In his last three years as chief executive officer of KB Home, Bruce Karatz made $232 million, most of it from stock options of the high-flying homebuilder.

But many more options were backdated so that Karatz could pocket millions of dollars in undisclosed compensation, say federal prosecutors in Los Angeles, who go to trial on Tuesday against Karatz.

With the KB Home case, prosecutors are looking to improve upon their dismal trial record in stock-options backdating cases. Of the five cases that have gone to trial, three have resulted in convictions, but one was reversed last year due to findings that prosecutors had misstated facts to the jury during closing arguments. A fourth ended in acquittal, while another case collapsed near the end of trial after the judge found that prosecutors had inappropriately influenced and intimidated witnesses.

This time around, the government appears to be shifting strategies.

Most important, prosecutors are focusing the case on Karatz’s profit from the backdated options. It’s a relatively new strategy that emerged last month in the government’s retrial of former Brocade Communications Systems Inc. CEO Gregory Reyes, whose prior conviction was reversed on appeal.

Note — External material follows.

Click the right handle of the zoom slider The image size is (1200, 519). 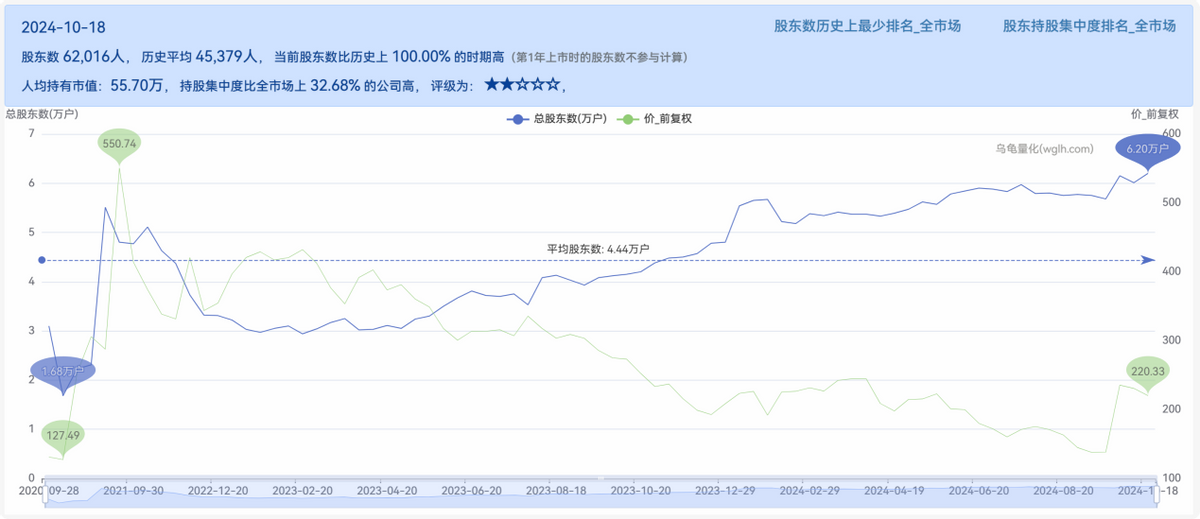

By making the case about personal gain, prosecutors are looking to establish a motive for the crime, something that had been lacking in past backdating cases. The strategy is also meant to defeat the defense’s main argument: that the practice of backdating couldn’t be criminal since everybody was aware of it, or that the defendants relied on their accountants and lawyers to advise them about a murky accounting rule.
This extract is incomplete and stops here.